Exercise description:
Copy out the lines beginning with the one that contains "This screenshot has width=880, height=610." and ending with the last line below, exactly as they stand. Pictures are not copied.

Dataset content:
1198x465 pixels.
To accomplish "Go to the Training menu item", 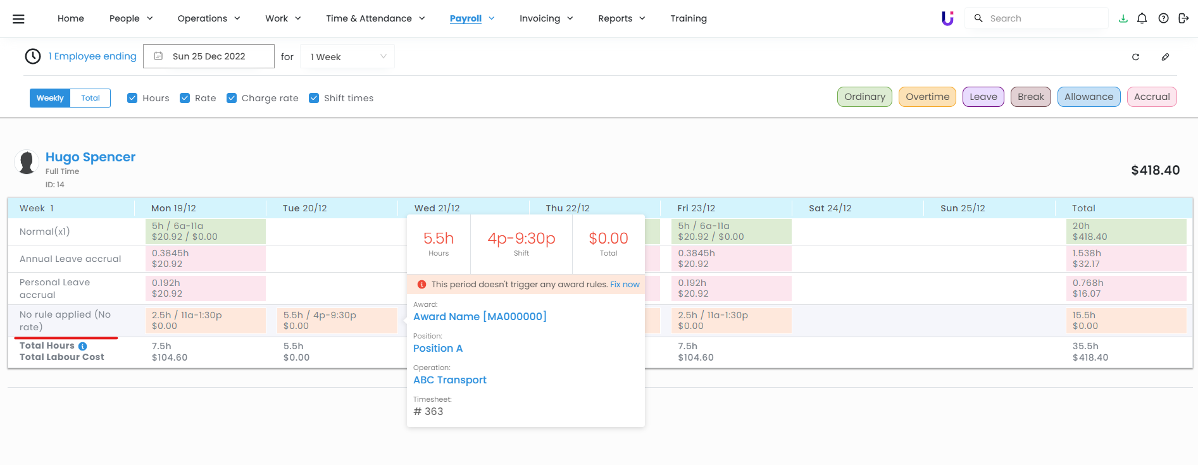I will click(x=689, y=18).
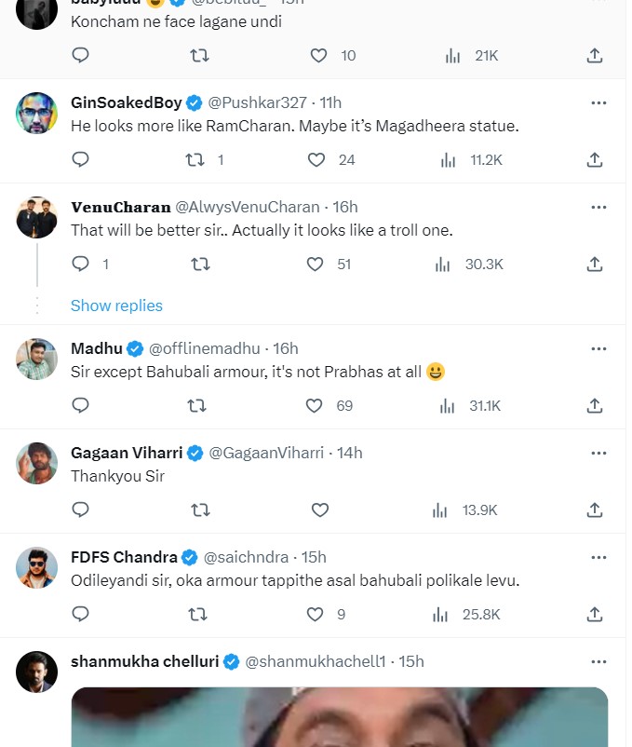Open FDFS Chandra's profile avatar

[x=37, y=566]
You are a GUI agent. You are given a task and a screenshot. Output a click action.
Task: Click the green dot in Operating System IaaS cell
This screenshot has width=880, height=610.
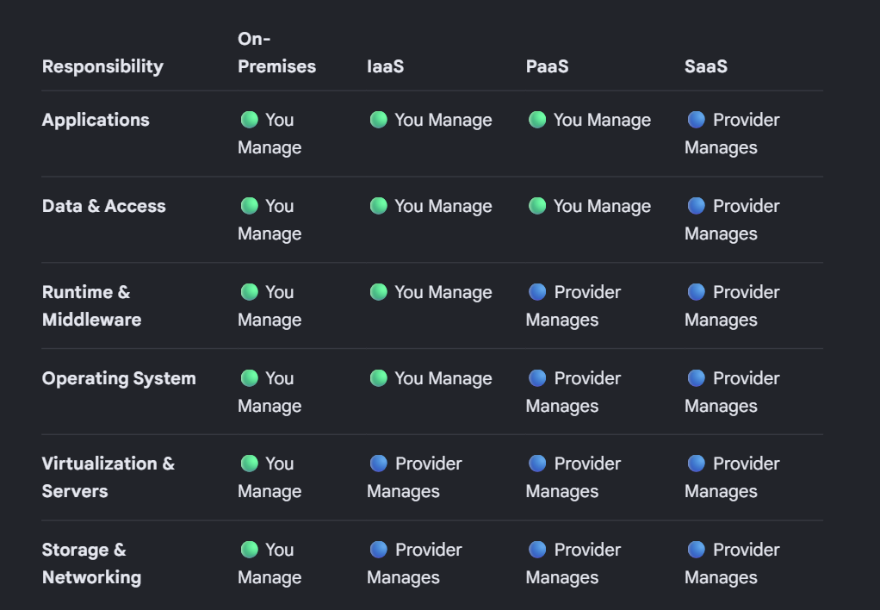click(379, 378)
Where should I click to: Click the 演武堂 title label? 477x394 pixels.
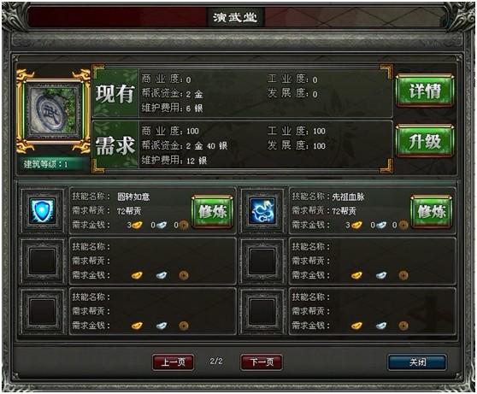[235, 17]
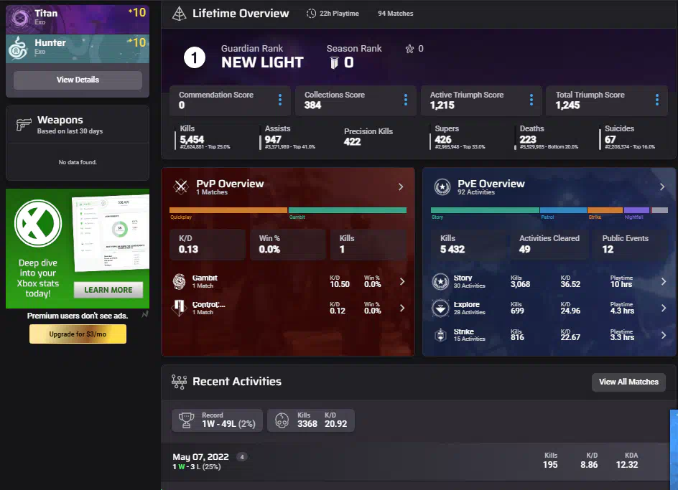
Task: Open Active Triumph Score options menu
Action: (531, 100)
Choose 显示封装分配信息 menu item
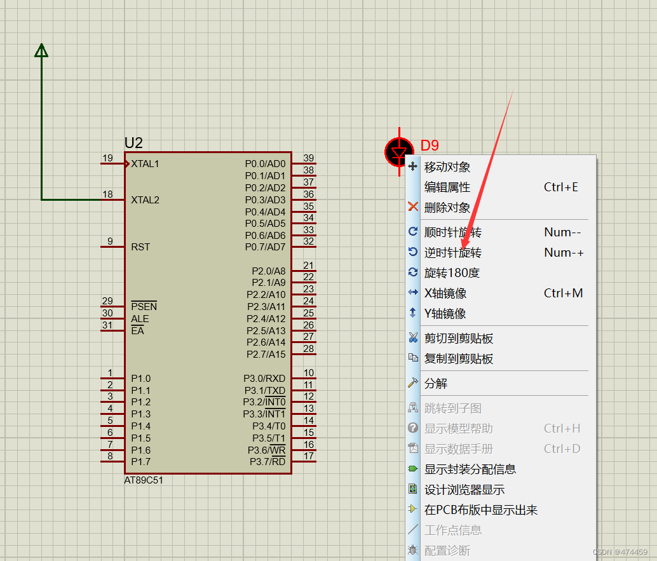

Response box:
This screenshot has width=880, height=610.
click(379, 378)
Where should I click to: Click the 演武堂 title label? 477x394 pixels.
[235, 17]
Task: Open Active Triumph Score options menu
Action: (531, 100)
Choose 显示封装分配信息 menu item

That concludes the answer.